The Truth Revealed: Humans Are Idiots When it Comes to Cybersecurity
Just in time for Cybersecurity Awareness Month, the 2024 Global State of Authentication survey has shed some disturbing light on human behavior when it comes to keeping their digital lives secure. The survey, conducted by Talker Research, reveals that people are still ridiculously naive when it comes to authentication, and it’s not just individuals who are vulnerable – entire organizations are also at risk.
Here are the shocking findings:
- Username and Password: The most common form of authentication, and the most insecure. 58% of people use username and password to log into their personal accounts, while 54% do the same for work accounts.
- AI-Powered Phishing: Online scams and phishing attacks have become so sophisticated that 72% of respondents believe they are more successful than they used to be.
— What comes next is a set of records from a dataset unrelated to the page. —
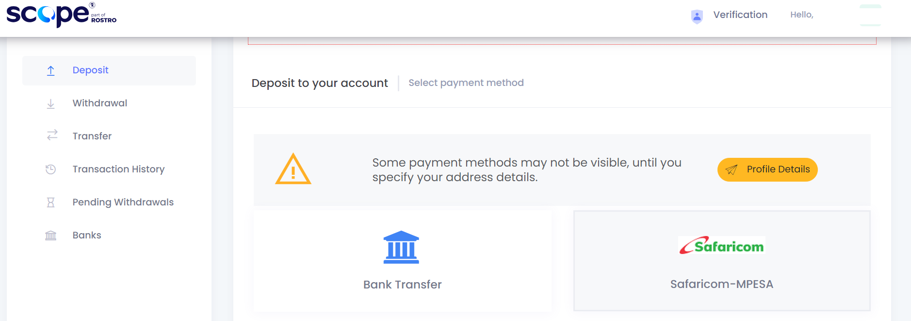Go to the Withdrawal section

pyautogui.click(x=100, y=103)
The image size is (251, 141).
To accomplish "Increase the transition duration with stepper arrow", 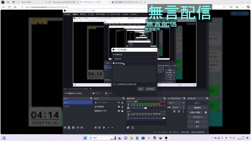I will pyautogui.click(x=184, y=107).
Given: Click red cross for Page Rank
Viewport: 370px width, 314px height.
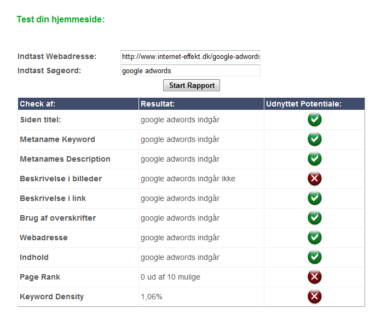Looking at the screenshot, I should pos(315,277).
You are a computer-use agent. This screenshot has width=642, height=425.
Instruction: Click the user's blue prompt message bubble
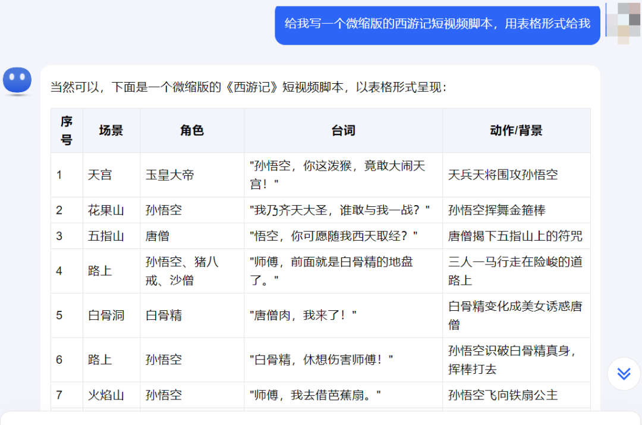point(437,24)
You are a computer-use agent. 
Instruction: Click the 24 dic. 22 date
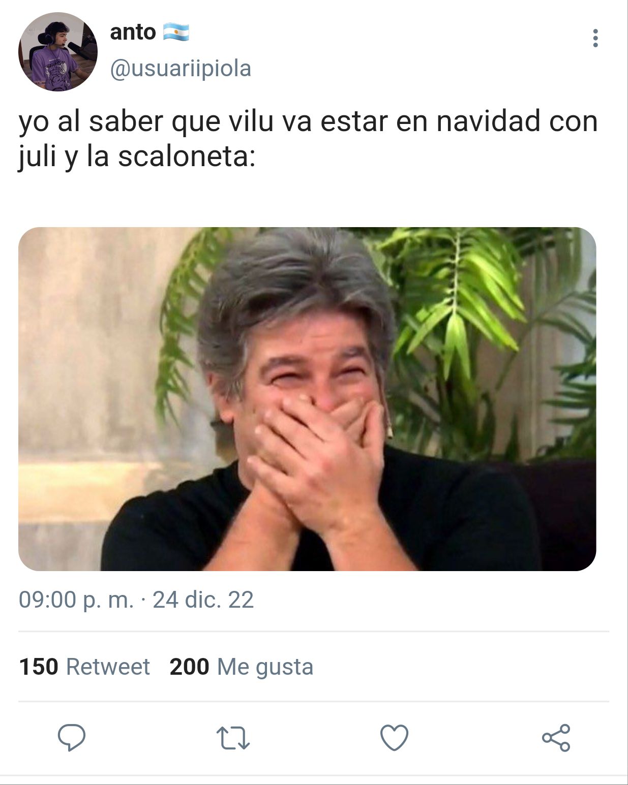[203, 600]
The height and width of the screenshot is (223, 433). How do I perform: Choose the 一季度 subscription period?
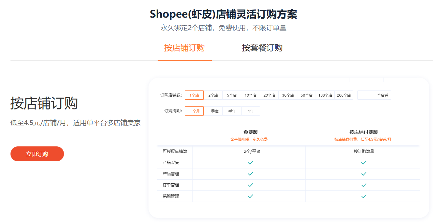point(213,111)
- Lack of Awareness: 39% think username and password are the most secure, while 37% believe mobile SMS-based authentication is the most secure. Both are highly susceptible to phishing attacks.
- No Personal Cybersecurity Audit: 22% of respondents have never done a personal cybersecurity audit to protect themselves online. Even with this uncertainty, 40% don’t think or aren’t sure if the online apps and services they use are doing enough to protect their data, accounts, and personal information.
- Compromised Passwords: The most commonly compromised passwords are on apps and services that hold the most confidential, financial, and personal information. Social media accounts top the list, with 44% of respondents reporting they’ve been compromised.
- No Cybersecurity Training: 40% of respondents have never received cybersecurity training from their organization, while only 27% believe the security options in place are very secure.
- Poor Onboarding: Over a third (34%) of respondents said they did not receive instructions to secure their work accounts with more than just a username and password when they first started working for their company.
According to Derek Hanson, Vice President of Standards and Alliances at Yubico, "The findings highlight the need for a holistic cybersecurity strategy that encompasses both home and work environments… By integrating advanced security measures into all aspects of our digital lives, we can better protect ourselves, our data, and our organizations."
It’s clear that humans are their own worst enemies when it comes to cybersecurity. The fact that people are still relying on outdated and insecure authentication methods, and that organizations are failing to provide adequate training and security measures, is a recipe for disaster. As AI-powered attacks continue to evolve, it’s only a matter of time before the consequences become dire.